1. Use their counter
Using their (the type-foundries) CSS file, on which THEY count hits, is the easiest solution. Not a very nice one, as it requires an external request, but the easiest for sure. Note that over-active ad-blockers could block these cross-domain requests, resulting in a broken page with a default font.

2. An external counter
If you want your font to always load, you should host everything locally (CSS and font) and use an external counter (like Google Analytics). However, this counter can (and will) be blocked too. Your font will load, but your counter will not be very accurate.
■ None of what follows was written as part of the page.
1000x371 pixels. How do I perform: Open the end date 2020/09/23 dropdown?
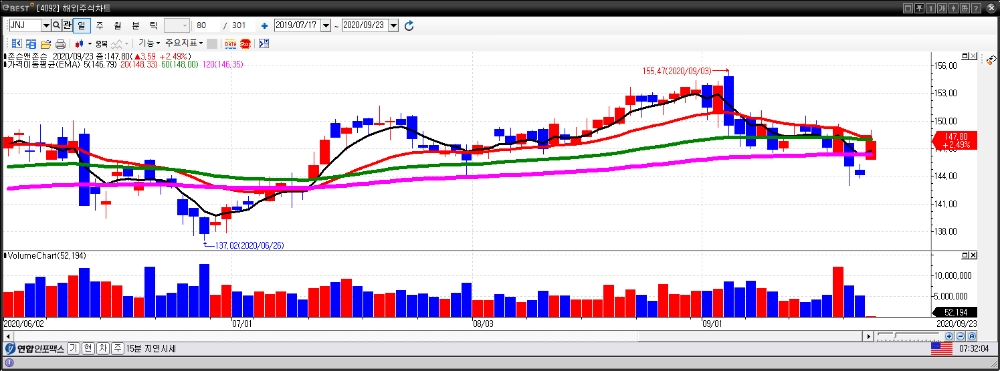click(x=393, y=25)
3. AWS Lambda or a log analyzer
When you want a more accurate counter, you can use a local Lambda function or you can put the output of your Jekyll website on a shared webhosting account with AWstats (a log analyzer). This is by far the best solution. Your font will always load and your counter is quite accurate.

4. Use a different license
A less logical solution is to not use these kind of licenses. Get yourself a nice looking open-source font from Google and host it yourself. You can use https://google-webfonts-helper.herokuapp.com/fonts to download the fonts. This is by far my favorite solution.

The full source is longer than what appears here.